June 2020
A data centre houses information and communication technologies equipment in a secure and controlled environment. With the exponential growth of information technology operations, recent years have seen a surging demand for data centre services. Some data centre operators provide space for customers to house their own equipment with a range of services in respect of such equipment, while some others supply and manage servers and hardware on customers’ behalf. In the former case, it seems possible to categorise the relationship between data centre operators and customers as landlords and tenants. Whether there exists such tenancy relationship depends on the true relationship between the data centre operator and the customer. This issue was considered by the Court of First Instance in SUNeVision Holdings Ltd v Hong Kong Science and Technology Parks Corporation [2020] HKCFI 548.
Background
The Hong Kong Science and Technology Parks Corporation (“HKSTP”) owns industrial estates which have been leased out below market rates for the establishment and operation of data centres.

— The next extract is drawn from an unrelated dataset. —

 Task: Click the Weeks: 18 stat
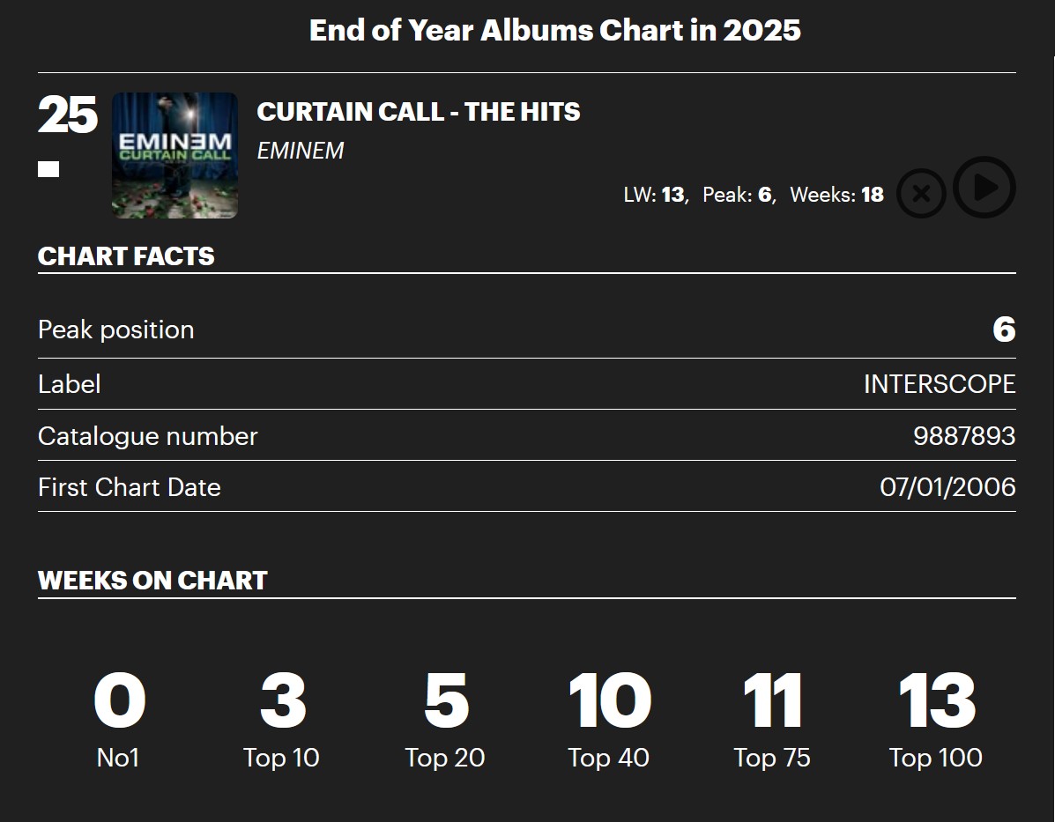836,195
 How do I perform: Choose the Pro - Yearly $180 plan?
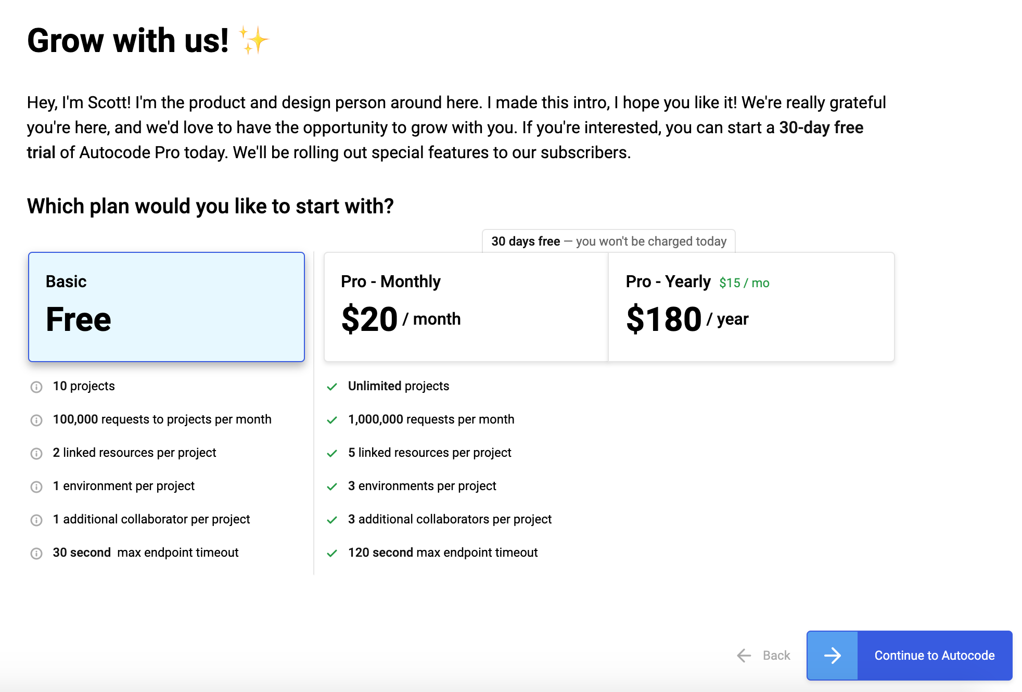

It adopts a general policy against its lessees parting with possession or permitting third parties to occupy the premises. In line with the said policy, the standard lease for such premises contains a clause (the “No Alienation Clause”) that the lessees shall not “assign mortgage charge demise underlet or part with possession of the said premises or any part thereof or otherwise dispose of the said premises or any part thereof or any interest therein or enter into any agreement so to do nor to permit any other party by way of a licence or otherwise to occupy the said premises or any part thereof”. The lessees are also required to submit pro forma service agreements for the approval by HKSTP.
The applicant in these proceedings, SUNeVision Holdings Ltd, belongs to a group of data centre operators in Hong Kong. In 2018, it lodged a complaint to HKSTP alleging, among other things, that the service agreements (“Service Agreements”) between its lessees (being data centre operators) and their customers are in breach of the No Alienation Clause. It later commenced judicial review proceedings against HKSTP for its failure or refusal to enforce the No Alienation Clause.
Judgment
The Court considered whether the Service Agreements departed from HKSTP’s policies as reflected in the No Alienation Clause. This in turn leads to two associated questions, namely (i) whether the substance of the Service Agreements is a sub-lease; and (ii) whether the customers were granted exclusive possession of the premises under the Service Agreements.
The Court considered the construction of the Service Agreements and answered both questions in the negative. The use of the premises by the customers under the Service Agreements is referable to the provision of services. The Court made the following observations::
(a) The mere label that no relationship of landlord and tenant is intended to be created is not conclusive and binding on the Court. The Court should view the Service Agreement objectively as a whole to determine whether the requirements of a tenancy are met.
(b) The customers were granted a limited right of hosting their equipment but not a general right of occupation.
(c) The customers placed their equipment at the data centres for the managed and cloud enabling services rendered by the lessee involving technical and highly sophisticated and specialist infrastructure.
(d) The customers are obliged to maintain their equipment in good working order and in compliance with the lessee’s technical standards and procedures.
(e) The provision of the managed services forms the dominant element of the Service Agreements and accounts for a substantial portion of the consideration payable to the lessee under the Service Agreements. The main consideration is service fee (rather than rent).
(f) Customers are entitled to “service credits” in the event of service outage for the lessee’s failure in service provisions.
(g) Under the Service Agreements, the lessee has unrestricted access to and use of the premises.
(h) The lessee may re-designate the customer space where ICT equipment is placed and require the customers to relocate the same.
Implications
The Court of First Instance decided that the data centre operators in this case had not sublet or parted with possession of the premises by virtue of the Service Agreements. The judge did not deal with private law questions (i.e. whether the lessees breached the terms of the leases) in these judicial review proceedings, but the approach for the categorisation of the data centre operators-customers relationship should be equally applicable in the context of the law of tenancy. In view of this case, data centre operators may wish to check their leases and service agreements as to whether the service agreements are in compliance with the leases (in particular, the non-alienation clause, if any).